NAR signed onto a coalition letter sent to Consumer Financial Protection Bureau (CFPB) Director Kathy Kraninger expressing support for an extension of the Qualified Mortgage (QM) patch and NAR's support for an new market-wide QM definition that would utilize compensating factors, the same method used by the Government Sponsored Enterprises (GSEs) for the QM patch today.
The ability to repay (ATR) requires lenders to be able to prove that a borrower has the ability to pay back their mortgage at the time of consummation. Because this is vague, lenders requested and received a safe harbor called the qualified mortgage (QM). To comply with the market wide QM, a lender must comply with the ATR, comply with a number of product features, have total debt to income ratio (DTI) less than 43%. In 2013 as the law was written, the CFPB was concerned that lenders would be slow to adopt the market wide rule, so they created an alternative, temporary QM that allows any loan eligible for GSEs purchase (e.g. it gets an accept indicator from the automated system regardless of whether the GSEs purchase it) to be a QM.
The patch expires on January 10th, 2021, and some argue it gives too much power to the GSEs and inhibits the private sector. Others argue that it helps small lenders compete and without it, prices would be higher and access reduced. However, ending it abruptly and allowing the market to fall back to the hard 43% DTI would likely result in market turmoil.

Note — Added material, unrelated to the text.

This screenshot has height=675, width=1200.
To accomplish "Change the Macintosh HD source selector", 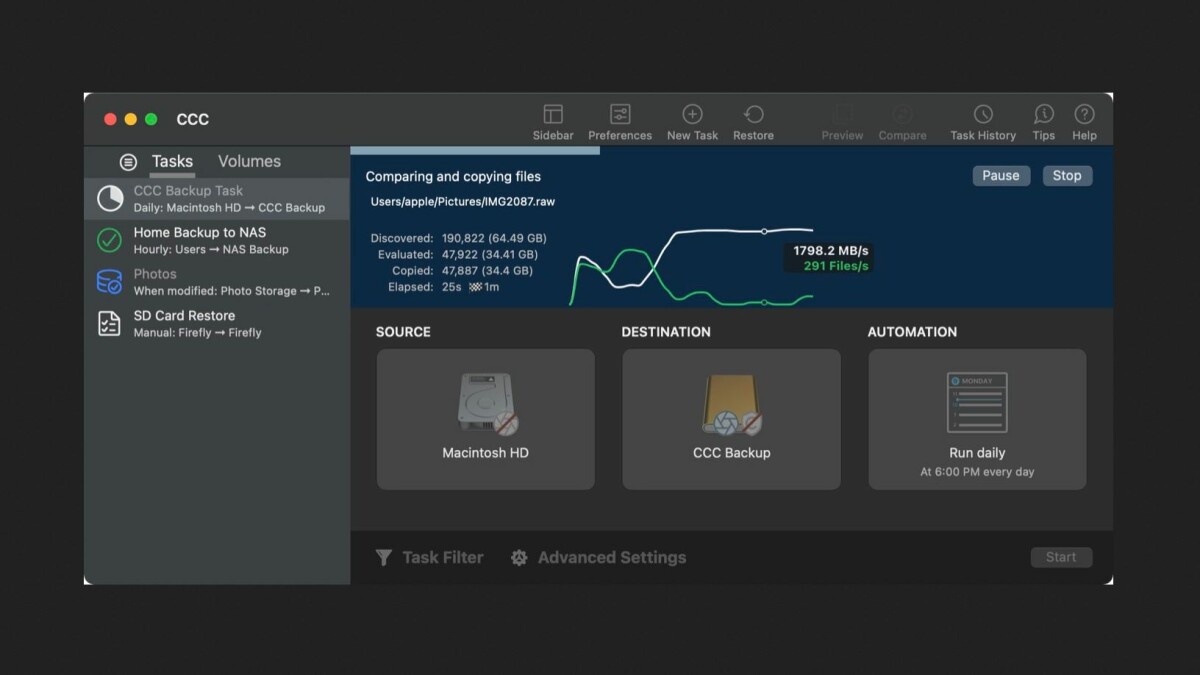I will (485, 418).
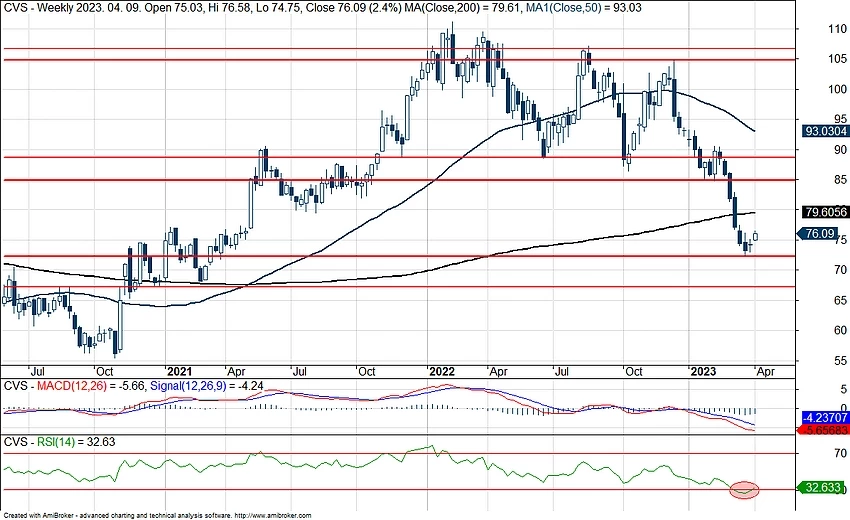Screen dimensions: 850x520
Task: Click the 79.6056 MA200 value tag
Action: click(x=826, y=212)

As an alternative to letting the QM-patch expire and revert to the hard 43% DTI requirement, the letter requests the CFPB to:
- Specify no hard DTI limit
- Create a set of compensating factors that mimic those the GSEs currently use
- Turn the process over to a third party to refine/run such as the Federal Housing Finance Agency (FHFA), CFPB, GSEs or some private industry setting organization
- Improve appendix Q which defines how income is calculated or allow lenders to use another reliable definition such as the FHA's guide or GSEs' standard
- Oppose a rule based on originators pricing, a method that is untested for this purpose and which includes factors not related to a borrower's ability to repay.